The results of the experiment validate the hypothesis made about the salt concentration solutions, but refute the prediction made about the presence of sucrose with the salt. The hypothesis stated that there was a direct relationship between solute concentration and diffusion rate. The 5% solute concentration trial showed higher conductivity rate than the 1% and the 10% solution showed greater conductivity than the 5%. Increasing the solute concentration in the bag increased the rate at which salt diffused out. Solute diffuses through a membrane from higher concentration to lower concentration. Since there was not salt in the beaker, the difference in concentration was greater as the concentration of salt in the bag was increased. In Part II the low conductivity of water and sucrose solution validated the hypothesis that they do not conduct electricity well. The sucrose solution showed lower conductivity that distilled water. This shows that sucrose decreases conductivity of water. Also, the diffusion rate of salt was tested with the presence of another molecule in the outside environment. The experiment refuted the hypothesis made that the presence of sucrose would decrease diffusion rate. The diffusion rate actually increased in the presence of sucrose. This was because although the beaker had sucrose in solution, the difference between the bag and beaker of salt concentration stayed unchanged. However, the greater increase in the rate of conductivity suggests that diffusion rate increased due to the presence of sucrose. A possible explanation of this result could be that the sucrose was unable to diffuse into the bag and due to osmosis more pure water moved out of the bag as the salt moved out. Having less free water outside the bag caused more water to move from the bag into the baker. This additional water made the difference in salt concentration even greater between the inside and outside of the bag causing increased diffusion of salt.

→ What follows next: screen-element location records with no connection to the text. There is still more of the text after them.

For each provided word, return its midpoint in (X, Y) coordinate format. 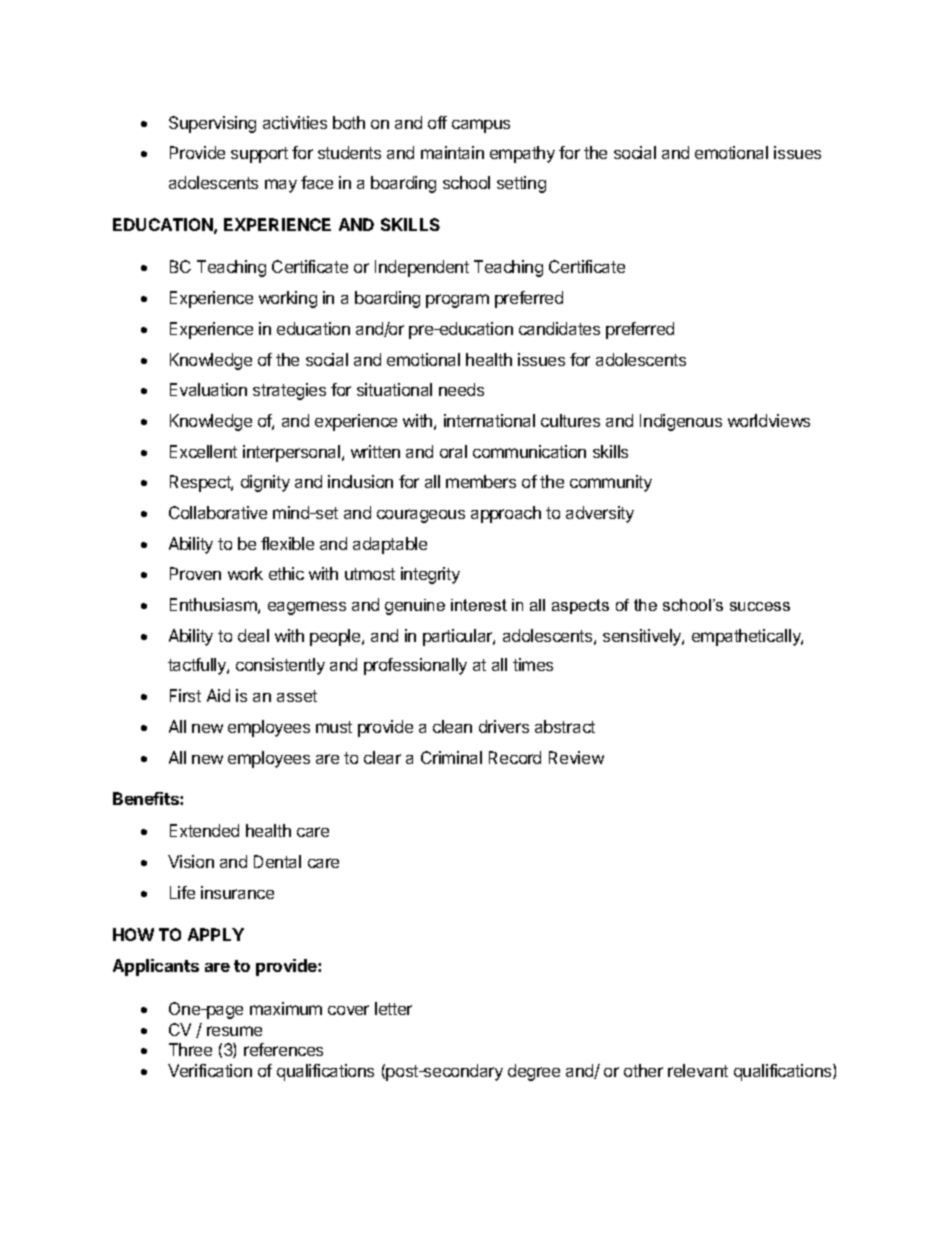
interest (479, 605)
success (760, 606)
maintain (452, 152)
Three (190, 1049)
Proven (195, 573)
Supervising (212, 124)
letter (393, 1008)
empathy (522, 154)
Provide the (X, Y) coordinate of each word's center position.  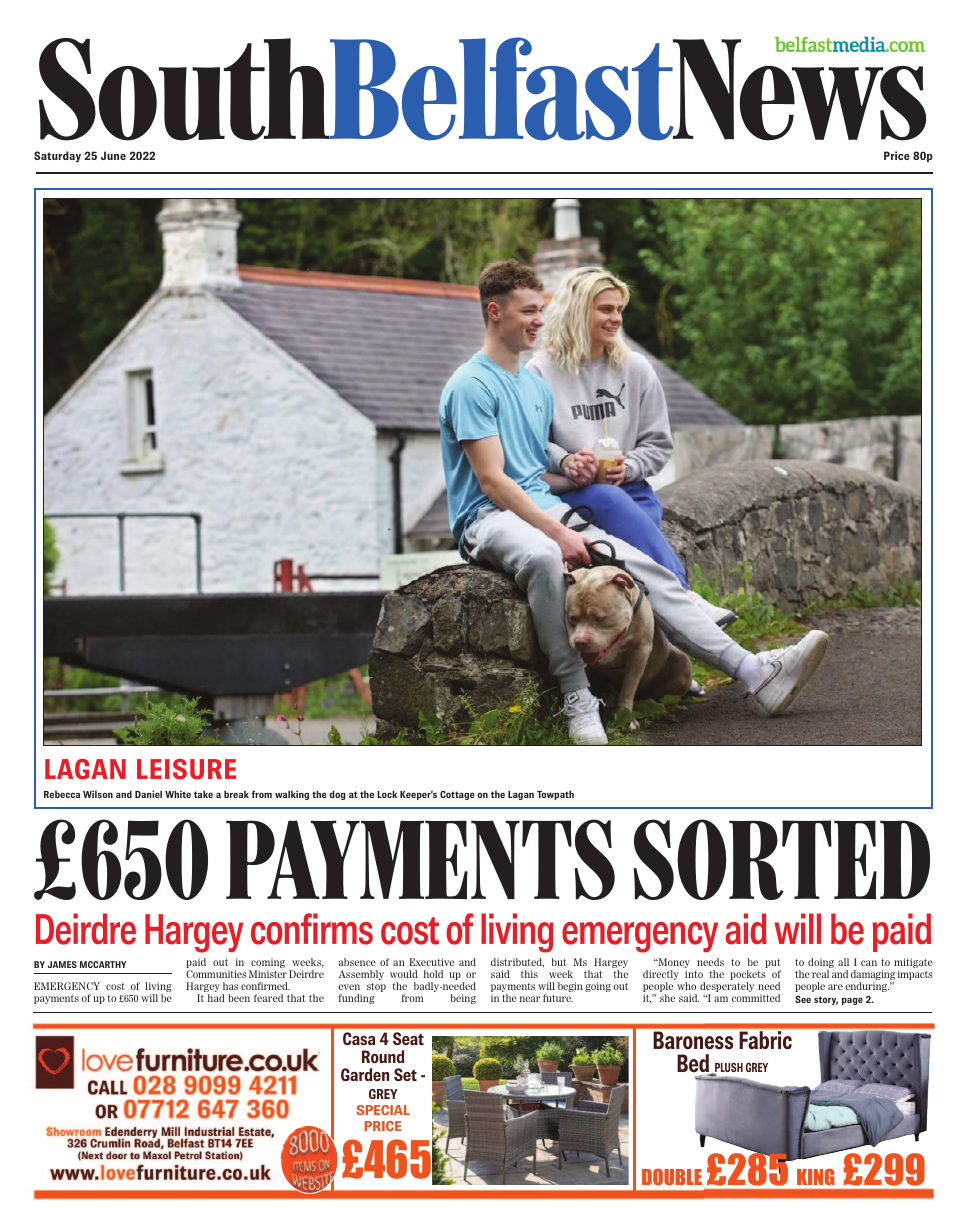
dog (337, 795)
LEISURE (186, 769)
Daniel (148, 794)
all (843, 962)
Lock (387, 794)
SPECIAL (383, 1110)
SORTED (781, 859)
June (113, 155)
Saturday (57, 157)
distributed (517, 962)
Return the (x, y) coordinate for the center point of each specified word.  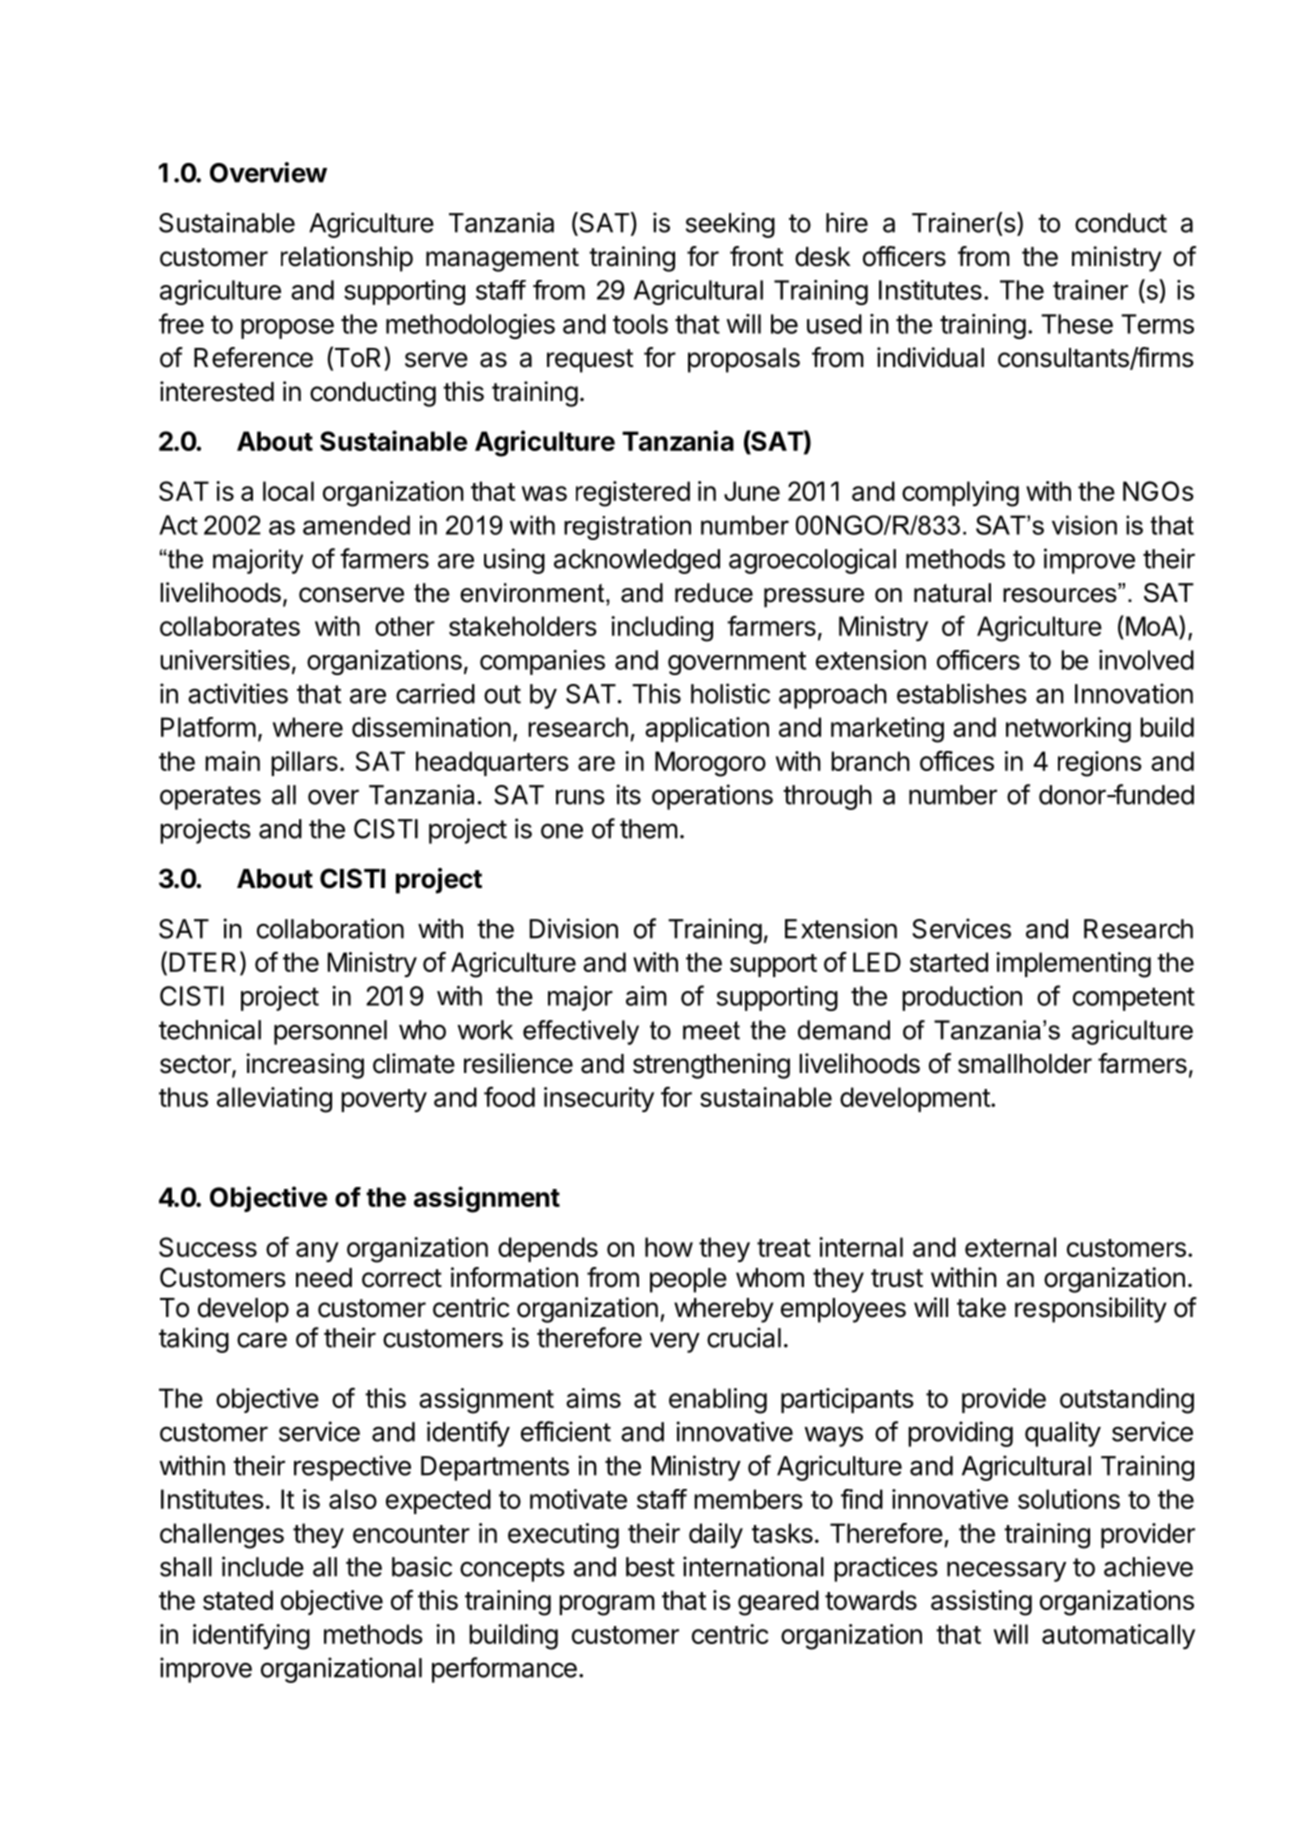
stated (238, 1600)
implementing (1073, 965)
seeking (730, 225)
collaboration (330, 928)
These (1077, 324)
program (607, 1605)
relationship (347, 259)
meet (711, 1030)
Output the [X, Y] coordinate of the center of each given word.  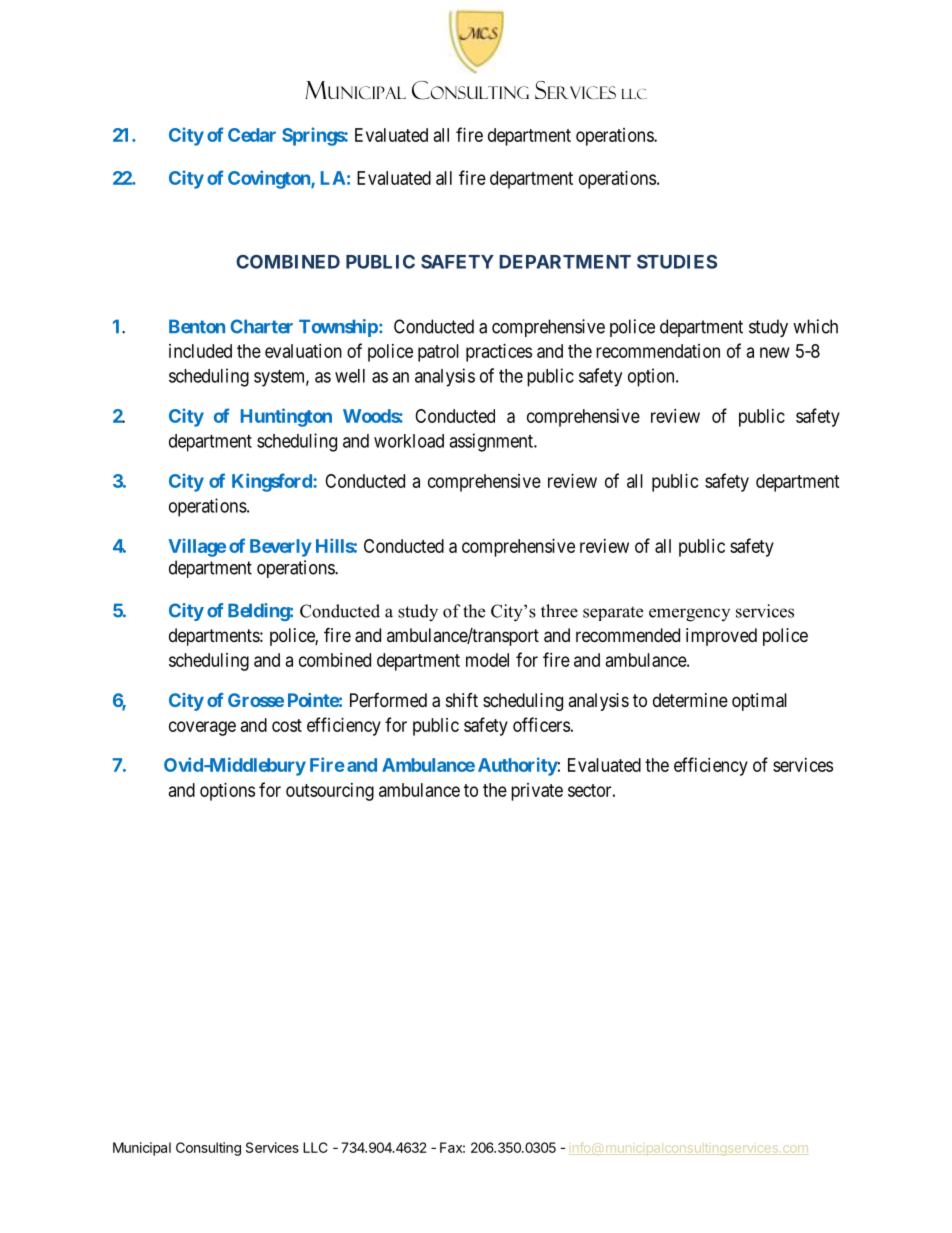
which [815, 326]
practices [499, 353]
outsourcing [330, 792]
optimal [759, 702]
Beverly [281, 548]
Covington [270, 179]
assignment [492, 442]
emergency [689, 615]
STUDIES [677, 262]
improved [721, 637]
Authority [518, 766]
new [775, 352]
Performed [388, 700]
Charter [261, 326]
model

The experiment procedure was very well set up using exact measurements and an electronic data collection tool. Possible sources of error are few, but possible sources of error could have been in the materials used. The dialysis tubing although filled with exactly 10ml of solution for each trial was not able to be tied exactly the same or sealed with no possible mistake. The presence of air or other foreign contaminants in the tubing could have affected diffusion rate. It is possible for error in the ability to seal the tubes so that only solute can move into or out of the tube allowed larger amounts of solution to move into or out of the cell. This may explain the greater conductivity measured in the 5% salt 5% sucrose trial. The tubing was also wet when being sealed thus altering the amount of water inside and outside the tubing. This might have had a slight effect on the solute concentration.
Possible solutions to improve the procedure of this experiment to minimize error would be to have dialysis tubing that is sealed at one end so that salt can diffuse, cut to have exactly 10ml of volume with one open end to pour solution into. Then the untied end can be sealed the same way as the other end. This will ensure only salt solution is inside the tube and that only salt solution can diffuse in and out.
Adendum
Questions
1. How did you arrive at your conclusions for Part I?
The higher salt solute concentrations showed greater increase in conductivity on the graph. The salt diffusion into the beaker solution allowed for conductivity. The slope calculated for the conductivity graph increased as solute concentration increased. Therefore there was greater diffusion rate as solute concentration increased.
2. How did your conclusion compare to our prediction for part I? Can you account for any differences?
The conclusion of Part I validated the predictions made on the direct relationship between solute concentration and diffusion rate.
3. If the rates in any of the three experiments varied in Part I, calculate how much faster each rate was compared to the other.
5% solution had 2.3x faster diffusion rate than the 1% solution. The 10% solution had 2.2x faster diffusion rate than the 5% and 10% was 5.17x faster than the 1%.
4. Compare the conductivity of pure water with sugar water solution. How do you account for this?
The pure water had greater conductivity at 234mg/l than the sugar water at 195mg/l. This is due to the fact that water has slight conductivity for electricity, but the presence of sucrose molecules reduces it because it reduces the amount of free water molecules available. Because sucrose cannot form ions, there are less molecules for a current to travel on.
5. How did your conclusion compare to your prediction in Part II? Can you account for any differences?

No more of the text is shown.